- Work request
Look below for the line containing "Instruction: Click the blue Preferred badge". Reproduce it and every line after it exactly, and nothing more.

- Exercise input
Start of Block

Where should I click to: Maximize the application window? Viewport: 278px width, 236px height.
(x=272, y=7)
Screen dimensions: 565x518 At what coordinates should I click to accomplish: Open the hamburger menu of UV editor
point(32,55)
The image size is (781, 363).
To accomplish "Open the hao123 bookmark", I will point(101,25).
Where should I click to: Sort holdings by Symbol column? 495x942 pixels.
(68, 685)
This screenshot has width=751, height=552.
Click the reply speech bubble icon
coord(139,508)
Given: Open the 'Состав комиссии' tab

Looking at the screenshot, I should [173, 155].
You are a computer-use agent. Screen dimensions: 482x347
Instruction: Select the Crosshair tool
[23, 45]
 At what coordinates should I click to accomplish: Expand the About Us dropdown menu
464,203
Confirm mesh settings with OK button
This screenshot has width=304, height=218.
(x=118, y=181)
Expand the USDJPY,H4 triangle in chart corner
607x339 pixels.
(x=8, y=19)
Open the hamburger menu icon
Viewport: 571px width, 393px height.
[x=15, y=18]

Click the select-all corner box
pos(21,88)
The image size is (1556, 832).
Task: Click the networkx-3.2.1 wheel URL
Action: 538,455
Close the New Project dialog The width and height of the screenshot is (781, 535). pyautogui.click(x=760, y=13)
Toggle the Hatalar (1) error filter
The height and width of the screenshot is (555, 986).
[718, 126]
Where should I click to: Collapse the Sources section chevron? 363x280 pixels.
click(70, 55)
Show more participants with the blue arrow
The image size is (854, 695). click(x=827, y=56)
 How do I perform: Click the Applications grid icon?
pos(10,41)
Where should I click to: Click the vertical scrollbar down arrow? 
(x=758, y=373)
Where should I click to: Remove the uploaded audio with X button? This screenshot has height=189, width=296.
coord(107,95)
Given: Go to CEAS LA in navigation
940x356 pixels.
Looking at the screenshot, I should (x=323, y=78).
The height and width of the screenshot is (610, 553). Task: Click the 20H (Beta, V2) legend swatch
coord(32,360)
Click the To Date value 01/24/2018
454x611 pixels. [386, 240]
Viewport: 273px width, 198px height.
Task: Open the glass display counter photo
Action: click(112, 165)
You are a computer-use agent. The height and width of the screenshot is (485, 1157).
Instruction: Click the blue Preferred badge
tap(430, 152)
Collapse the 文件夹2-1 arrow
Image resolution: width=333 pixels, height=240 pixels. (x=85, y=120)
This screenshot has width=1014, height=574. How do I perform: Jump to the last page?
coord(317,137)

End of Block

- Exercise response
Instruction: Click the blue Preferred badge
tap(430, 152)
Collapse the 文件夹2-1 arrow
Image resolution: width=333 pixels, height=240 pixels. (x=85, y=120)
This screenshot has width=1014, height=574. How do I perform: Jump to the last page?
coord(317,137)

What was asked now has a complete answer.